XLIII

48 2 0
                                    


23 Ağustos 1628 Günü Portsmouth'ta Yaşananlar

Felton, Milady'den, kız kardeşinin elini öperek sıradan bir gezintiye çıkacak bir ağabey gibi izin istedi.

Tüm kişiliğini her zamanki sakin tavırlarıyla dışa vuruyor, yalnızca bu kez gözleri yansıyan bir alev gibi parlıyordu, alnı her zamankinden daha solgun, dişleri sıkılıydı, kesik kesik sözcüklerle kurduğu kısa cümleler içinde bir fırtına koptuğunu belli ediyordu.

Kayıkla kıyıya doğru giderken yüzünü, gözlerini kendisinden ayırmayan Milady'ye dönmüştü. Her ikisi de izlenmediklerinden emindi. Milady'nin odasına sabah dokuzdan önce girilmiyordu ve şatodan Londra'ya ulaşmak için üç saat gerekiyordu.

Karaya çıkan Felton yalıyarın zirvesine doğru yükselen küçük tepeyi aştıktan sonra Milady'yi son bir kez selamlayarak şehre yöneldi.

Yüz adım sonra aşağı doğru inmeye başladığından şalupanın ancak direğini görebiliyordu.

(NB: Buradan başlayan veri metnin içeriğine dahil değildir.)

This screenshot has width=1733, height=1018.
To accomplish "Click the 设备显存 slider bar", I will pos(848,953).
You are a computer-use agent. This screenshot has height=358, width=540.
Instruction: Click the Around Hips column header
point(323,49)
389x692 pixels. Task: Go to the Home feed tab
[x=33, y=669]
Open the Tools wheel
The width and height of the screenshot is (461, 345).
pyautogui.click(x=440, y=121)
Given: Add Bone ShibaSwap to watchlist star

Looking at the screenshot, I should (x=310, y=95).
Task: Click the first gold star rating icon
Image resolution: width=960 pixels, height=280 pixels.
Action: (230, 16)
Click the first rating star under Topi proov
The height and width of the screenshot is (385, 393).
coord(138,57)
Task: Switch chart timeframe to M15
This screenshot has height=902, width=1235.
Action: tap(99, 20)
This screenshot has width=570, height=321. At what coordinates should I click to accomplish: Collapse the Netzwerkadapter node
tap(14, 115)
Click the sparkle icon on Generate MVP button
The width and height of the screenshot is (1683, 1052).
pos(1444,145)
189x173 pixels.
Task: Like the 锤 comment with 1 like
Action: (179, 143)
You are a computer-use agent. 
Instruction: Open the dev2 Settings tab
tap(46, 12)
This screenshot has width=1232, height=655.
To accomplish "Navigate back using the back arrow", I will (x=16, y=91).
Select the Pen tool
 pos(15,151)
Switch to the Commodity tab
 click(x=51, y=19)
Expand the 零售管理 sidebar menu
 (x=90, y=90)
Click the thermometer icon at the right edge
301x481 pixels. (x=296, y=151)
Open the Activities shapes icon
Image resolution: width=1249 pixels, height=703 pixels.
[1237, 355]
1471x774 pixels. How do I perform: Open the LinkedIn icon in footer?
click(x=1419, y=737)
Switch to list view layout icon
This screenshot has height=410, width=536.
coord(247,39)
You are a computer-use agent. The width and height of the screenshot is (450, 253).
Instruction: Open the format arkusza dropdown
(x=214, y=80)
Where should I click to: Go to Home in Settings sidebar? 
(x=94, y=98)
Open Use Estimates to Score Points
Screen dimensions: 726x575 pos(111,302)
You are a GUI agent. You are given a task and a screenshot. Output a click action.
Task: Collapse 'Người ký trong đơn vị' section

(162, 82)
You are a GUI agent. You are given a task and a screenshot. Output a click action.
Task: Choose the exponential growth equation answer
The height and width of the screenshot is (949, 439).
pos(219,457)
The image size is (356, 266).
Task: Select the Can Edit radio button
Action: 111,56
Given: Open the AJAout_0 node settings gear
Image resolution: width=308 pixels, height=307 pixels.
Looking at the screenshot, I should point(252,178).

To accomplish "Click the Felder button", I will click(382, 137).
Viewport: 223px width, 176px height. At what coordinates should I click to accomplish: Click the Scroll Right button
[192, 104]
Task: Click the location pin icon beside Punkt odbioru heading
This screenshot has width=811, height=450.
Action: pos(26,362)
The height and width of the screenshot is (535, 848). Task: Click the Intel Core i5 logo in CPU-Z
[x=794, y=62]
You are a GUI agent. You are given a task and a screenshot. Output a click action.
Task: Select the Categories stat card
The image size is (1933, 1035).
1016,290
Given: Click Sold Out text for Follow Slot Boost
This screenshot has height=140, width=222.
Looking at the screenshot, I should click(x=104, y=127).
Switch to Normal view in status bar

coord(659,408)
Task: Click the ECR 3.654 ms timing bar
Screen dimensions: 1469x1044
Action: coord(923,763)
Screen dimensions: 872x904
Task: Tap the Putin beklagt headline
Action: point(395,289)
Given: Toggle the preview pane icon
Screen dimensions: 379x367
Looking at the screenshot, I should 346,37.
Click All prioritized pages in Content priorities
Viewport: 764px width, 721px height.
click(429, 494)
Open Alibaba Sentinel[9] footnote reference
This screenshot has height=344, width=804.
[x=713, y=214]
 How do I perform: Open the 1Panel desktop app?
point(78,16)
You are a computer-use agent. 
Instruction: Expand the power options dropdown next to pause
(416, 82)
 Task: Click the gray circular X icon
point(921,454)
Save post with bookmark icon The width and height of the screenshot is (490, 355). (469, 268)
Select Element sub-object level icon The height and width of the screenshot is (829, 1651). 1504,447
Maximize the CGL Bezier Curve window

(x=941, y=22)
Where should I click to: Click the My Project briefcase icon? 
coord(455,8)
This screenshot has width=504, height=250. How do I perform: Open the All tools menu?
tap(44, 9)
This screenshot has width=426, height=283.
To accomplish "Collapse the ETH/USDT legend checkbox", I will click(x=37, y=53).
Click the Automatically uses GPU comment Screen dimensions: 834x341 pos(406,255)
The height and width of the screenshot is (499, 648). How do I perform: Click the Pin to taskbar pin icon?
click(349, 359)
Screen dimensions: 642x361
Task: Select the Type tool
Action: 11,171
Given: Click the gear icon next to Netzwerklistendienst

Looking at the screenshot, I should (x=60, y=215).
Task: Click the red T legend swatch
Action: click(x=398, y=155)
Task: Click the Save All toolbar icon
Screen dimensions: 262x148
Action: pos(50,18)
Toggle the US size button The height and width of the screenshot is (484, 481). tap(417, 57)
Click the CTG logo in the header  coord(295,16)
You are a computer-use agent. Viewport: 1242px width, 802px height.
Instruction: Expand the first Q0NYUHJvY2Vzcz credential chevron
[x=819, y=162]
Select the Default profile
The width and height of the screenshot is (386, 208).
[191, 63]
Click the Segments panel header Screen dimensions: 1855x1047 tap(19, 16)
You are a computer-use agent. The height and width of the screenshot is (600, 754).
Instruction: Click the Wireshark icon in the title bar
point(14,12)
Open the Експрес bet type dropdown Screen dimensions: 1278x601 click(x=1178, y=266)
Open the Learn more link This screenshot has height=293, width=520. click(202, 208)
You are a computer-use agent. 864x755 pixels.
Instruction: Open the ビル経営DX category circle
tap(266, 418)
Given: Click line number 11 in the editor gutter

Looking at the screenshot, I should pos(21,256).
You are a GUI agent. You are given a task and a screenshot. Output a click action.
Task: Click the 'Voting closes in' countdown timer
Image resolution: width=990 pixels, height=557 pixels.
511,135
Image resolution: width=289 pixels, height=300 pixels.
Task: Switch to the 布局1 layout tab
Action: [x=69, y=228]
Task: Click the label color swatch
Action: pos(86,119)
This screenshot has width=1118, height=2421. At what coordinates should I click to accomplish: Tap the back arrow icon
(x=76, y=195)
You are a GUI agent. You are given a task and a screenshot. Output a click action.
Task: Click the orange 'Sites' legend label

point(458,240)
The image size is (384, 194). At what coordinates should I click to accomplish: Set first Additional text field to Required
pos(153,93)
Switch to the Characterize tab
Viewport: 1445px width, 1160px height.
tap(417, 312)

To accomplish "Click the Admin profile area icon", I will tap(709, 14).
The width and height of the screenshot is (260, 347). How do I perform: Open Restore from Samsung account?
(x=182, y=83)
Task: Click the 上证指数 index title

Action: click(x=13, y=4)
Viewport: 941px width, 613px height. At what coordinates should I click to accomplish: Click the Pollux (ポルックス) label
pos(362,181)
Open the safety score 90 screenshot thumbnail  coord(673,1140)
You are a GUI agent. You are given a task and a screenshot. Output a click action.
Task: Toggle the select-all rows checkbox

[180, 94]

Hemen yarım mil ötede sabah sisinin ortasında kuleleri ve evleriyle beliren Portsmouth'a doğru koşmaya başladı.

Portsmouth'un ötesinde deniz kışın yapraklarını dökmüş kavak ağacı kümeleri gibi rüzgarda direkleri yalpalayan gemilerle doluydu.

Felton, hızlı yürüyüşü sırasında, on yıldan beri zihnini kaplayan çileci düşüncelerini ve Püritenlerin arasında geçirdiği yıllar boyunca VI. Jacques ve I. Charles'ın gözdesine getirilen yerinde ve hatalı suçlamaları gözden geçiriyordu.

Felton, başbakanın kamuoyunun gözü önünde işlediği suçları Milady'nin anlattığı gizli ve bilinmeyen suçlamalarla kıyasladığında, Buckingham'ın bu iki farklı kişiliğinden bilinmeyeni suçluyordu. Bu yeni, garip, tutkulu aşkı Lady de Winter'ın hayali ve alçakça suçlamalarını büyüteçle bakıldığında korkunç bir canavara dönüşen bir karınca gibi büyütüyordu.

Hızlı hızlı yürürken yüreği daha da tutuşuyordu. Arkasında, sevdiği ya da daha doğrusu bir azize gibi taptığı ve korkunç bir tuzağa düşürülmüş kadını bıraktığı düşüncesinin yanı sıra, yaşadığı heyecanın yorgunluğu ruhunun insanüstü duygularla dolmasına neden oluyordu.

Sabah sekize doğru şehre girdiğinde bütün kent ayaktaydı; caddelerde ve limanda trampetler çalıyor, gemilere binecek birlikler denize doğru iniyorlardı.

Giysileri toz içinde kalan Felton terden sırılsıklam bir halde amirallik sarayına vardı; her zamanki solgun yüzü sıcaktan ve öfkeden kıpkırmızı olmuştu. Nöbetçi onu geri çevirmek istese de, nöbetçi subayını çağıran Felton cebinde taşıdığı mektubu çıkararak:

"Winter lordundan gelen acil bir mesajı iletmem gerek," dedi.

Ekselanslarıyla çok yakın ilişkileri olduğu bilinen Winter lordunun ismini duyan nöbetçi subayı, üzerinde zaten deniz subayı üniforması olan Felton'ın geçmesine izin verilmesini emretti.

Felton aceleyle saraya girdiğinde, kapıda dizleri üzerine çökmüş bir at bırakan, üstü başı toz içinde, soluk soluğa kalmış bir adam da içeri giriyordu.

Dükün oda hizmetçisi ve sırdaşı Patrick'in yanına aynı anda vardıklarında, Felton, Winter lordunun ismini söyledi, yabancı ise kimden haber getirdiğini ancak düke söyleyebileceğini belirtiyordu. Her ikisi de daha önce girmek için ısrar ediyorlardı.

Winter lordunun dükle olan dostluk ilişkisini iyi bilen Patrick tercihini Felton'dan yana kullandı. Beklemek zorunda kalan diğer habercinin bu gecikmeye ne kadar öfkelendiğini anlamak zor değildi.

Felton'ı Soubise prensinin getirdiği La Rochelle'li elçilerin bulunduğu büyük bir salondan geçiren Patrick onu Buckingham'ın çalışma odasına götürdü. Banyodan çıkmış olan dük tuvaletine her zamanki titizliğini gösteriyordu.